The flux at the boundary is specified for the Neumann boundary condition, which can be expressed as:

Thermal Insulation \(\frac {\partial T}{\partial x} = 0\)
a convective heat transfer with coefficient \(h\) and ambient temperature \(T_\infty\) as \(\frac {\partial T}{\partial x} = hA(T_\infty - T_B)\),
a radiative heat loss with emissivity \(\epsilon\), Stefan Boltzmann constant \(\epsilon\), and ambient temperature \(T_\infty\) as \(\frac {\partial T}{\partial x} = \sigma \epsilon A(T_\infty^4 - T_B^4)\).

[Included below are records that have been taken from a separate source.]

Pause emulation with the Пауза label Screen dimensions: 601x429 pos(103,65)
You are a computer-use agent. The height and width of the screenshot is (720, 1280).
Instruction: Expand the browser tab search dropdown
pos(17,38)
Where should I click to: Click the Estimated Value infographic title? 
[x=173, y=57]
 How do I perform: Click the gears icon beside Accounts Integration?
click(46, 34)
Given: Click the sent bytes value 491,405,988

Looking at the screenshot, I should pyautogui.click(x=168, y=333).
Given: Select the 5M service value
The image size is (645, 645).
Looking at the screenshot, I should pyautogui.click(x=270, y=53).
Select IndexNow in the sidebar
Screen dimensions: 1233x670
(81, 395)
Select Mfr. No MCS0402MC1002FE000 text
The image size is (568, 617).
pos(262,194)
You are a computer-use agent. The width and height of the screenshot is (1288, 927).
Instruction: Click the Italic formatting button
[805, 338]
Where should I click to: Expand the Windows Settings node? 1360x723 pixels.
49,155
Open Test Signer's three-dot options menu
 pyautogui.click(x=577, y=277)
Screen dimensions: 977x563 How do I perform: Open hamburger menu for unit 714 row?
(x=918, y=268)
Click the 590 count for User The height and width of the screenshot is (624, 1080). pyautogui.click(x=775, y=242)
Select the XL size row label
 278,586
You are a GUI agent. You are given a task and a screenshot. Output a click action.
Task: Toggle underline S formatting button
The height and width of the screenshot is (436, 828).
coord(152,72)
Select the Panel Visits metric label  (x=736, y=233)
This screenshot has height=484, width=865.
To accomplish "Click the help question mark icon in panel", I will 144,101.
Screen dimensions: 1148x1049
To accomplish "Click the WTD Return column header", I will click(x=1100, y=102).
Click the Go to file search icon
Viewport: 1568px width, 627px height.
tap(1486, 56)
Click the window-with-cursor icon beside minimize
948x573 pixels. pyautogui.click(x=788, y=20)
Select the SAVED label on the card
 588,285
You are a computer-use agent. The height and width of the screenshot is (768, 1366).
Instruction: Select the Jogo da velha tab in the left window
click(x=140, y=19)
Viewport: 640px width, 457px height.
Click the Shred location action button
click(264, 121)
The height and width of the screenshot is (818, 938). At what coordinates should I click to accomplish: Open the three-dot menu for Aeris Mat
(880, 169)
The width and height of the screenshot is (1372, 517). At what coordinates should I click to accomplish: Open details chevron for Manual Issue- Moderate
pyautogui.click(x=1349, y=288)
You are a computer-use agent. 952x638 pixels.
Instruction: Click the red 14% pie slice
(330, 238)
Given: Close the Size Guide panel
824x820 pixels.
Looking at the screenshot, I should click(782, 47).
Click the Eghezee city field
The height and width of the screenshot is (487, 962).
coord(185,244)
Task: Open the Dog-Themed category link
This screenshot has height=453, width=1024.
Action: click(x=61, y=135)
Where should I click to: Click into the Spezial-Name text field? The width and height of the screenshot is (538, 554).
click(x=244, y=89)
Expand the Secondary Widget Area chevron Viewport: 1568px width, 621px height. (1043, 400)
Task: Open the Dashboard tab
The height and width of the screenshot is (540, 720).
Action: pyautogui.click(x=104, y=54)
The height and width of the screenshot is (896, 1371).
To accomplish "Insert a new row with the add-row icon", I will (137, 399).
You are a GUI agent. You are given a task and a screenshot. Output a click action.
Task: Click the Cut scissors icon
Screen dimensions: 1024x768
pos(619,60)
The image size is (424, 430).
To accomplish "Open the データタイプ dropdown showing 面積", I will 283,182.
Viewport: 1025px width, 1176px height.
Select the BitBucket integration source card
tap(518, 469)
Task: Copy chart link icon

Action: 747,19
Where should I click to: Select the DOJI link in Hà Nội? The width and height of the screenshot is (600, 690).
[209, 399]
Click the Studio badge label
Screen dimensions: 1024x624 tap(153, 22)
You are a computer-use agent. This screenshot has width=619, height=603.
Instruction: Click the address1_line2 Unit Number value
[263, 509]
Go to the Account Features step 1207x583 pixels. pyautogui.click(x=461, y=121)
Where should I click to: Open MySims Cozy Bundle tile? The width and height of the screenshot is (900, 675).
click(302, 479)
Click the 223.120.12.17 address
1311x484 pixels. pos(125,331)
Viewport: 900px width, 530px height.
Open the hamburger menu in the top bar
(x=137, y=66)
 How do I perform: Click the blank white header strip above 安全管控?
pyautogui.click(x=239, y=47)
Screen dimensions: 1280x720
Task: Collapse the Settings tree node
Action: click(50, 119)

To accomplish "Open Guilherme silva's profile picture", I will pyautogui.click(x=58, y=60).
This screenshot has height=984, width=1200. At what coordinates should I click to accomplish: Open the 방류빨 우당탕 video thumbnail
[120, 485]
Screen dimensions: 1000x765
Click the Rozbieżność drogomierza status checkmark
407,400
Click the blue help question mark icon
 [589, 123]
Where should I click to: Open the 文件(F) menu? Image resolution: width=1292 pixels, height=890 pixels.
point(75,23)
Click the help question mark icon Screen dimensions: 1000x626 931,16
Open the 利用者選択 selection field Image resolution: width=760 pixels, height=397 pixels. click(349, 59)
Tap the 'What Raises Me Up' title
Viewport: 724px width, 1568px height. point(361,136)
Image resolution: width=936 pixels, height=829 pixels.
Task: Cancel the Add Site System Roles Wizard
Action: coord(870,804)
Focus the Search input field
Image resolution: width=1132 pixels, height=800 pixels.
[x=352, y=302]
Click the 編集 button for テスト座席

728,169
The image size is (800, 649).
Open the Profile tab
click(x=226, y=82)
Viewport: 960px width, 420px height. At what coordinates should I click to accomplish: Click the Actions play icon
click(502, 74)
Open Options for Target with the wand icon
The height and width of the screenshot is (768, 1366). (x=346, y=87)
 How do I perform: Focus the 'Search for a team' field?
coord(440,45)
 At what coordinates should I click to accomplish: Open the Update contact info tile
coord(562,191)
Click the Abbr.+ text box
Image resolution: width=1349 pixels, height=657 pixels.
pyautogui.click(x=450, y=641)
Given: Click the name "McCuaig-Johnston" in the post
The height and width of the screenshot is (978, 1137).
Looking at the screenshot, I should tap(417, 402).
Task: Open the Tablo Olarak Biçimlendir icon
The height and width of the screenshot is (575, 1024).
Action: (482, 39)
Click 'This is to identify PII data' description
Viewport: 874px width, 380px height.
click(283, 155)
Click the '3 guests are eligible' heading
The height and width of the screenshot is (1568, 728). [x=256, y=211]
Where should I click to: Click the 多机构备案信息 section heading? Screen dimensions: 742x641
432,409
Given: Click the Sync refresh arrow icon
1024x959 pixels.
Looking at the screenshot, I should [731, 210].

We can consider the temperature of the boundary node and the cell almost equal as a mean to simplify where \(T_B = T_i\). In an attempt to develop a generic boundary condition that covers all three of the cases, we can add all of them together and replace the flux at the boundary. Then the equation (2) becomes:

\begin{align*} \Rightarrow\ & -\left[ 0 \right] T_{i-1} \notag \\ & +\left[\left\{ \frac{kA}{\Delta x} \right\}_{i, i+1} - S_i \right] T_i \notag \\ & -\left[\left\{ \frac{kA}{\Delta x} \right\}_{i, i+1} \right] T_{i+1} \notag \\ & = S_i^u \Delta V + hA(T_\infty - T_B) + \sigma \epsilon A(T_\infty^4 - T_B^4) \end{align*}

Generalization

Generalizing the equation (3) for any arbitrary shape mesh cell in n-dimension, we can express the coefficients of the matrix \(A\) and the vector \(b\) as follows considering the i-th cell is connected to n other cells:

\begin{align*} a_{i, j} &= - \sum_{j=1}^n \left\{ \frac{kA}{\Delta x} \right\}_{i, j} \notag \\ a_{i, i} &= \left( \sum_{j=1}^n \left\{ \frac{kA}{\Delta x} \right\}_{i, j} - S_i\right) \notag \\ b_i &= S_i^u \Delta V \end{align*}

For the boundary faces considering Dirichlet condition, the coefficients can be modified as follows:

\begin{align*} a_{i, i} &+= \left( \sum_{j=1}^n \left\{ \frac{kA}{\Delta x} \right\}_{i, j} - S_i\right) \notag \\ b_i &+= \left\{ \frac{kA}{\Delta x} \right\}_{i, B} T_B \end{align*}

If the condition is Neumann, the coefficients can be modified as follows:

\begin{align*} a_{i, i} &+= - S_i \notag \\ b_i &+= hA(T_\infty - T_B) + \sigma \epsilon A(T_\infty^4 - T_B^4) \end{align*}

Summary

The finite volume discretization of the heat diffusion equation is formulated in a comprehensive fashion considering Dirichlet, Neumann, Heat generation.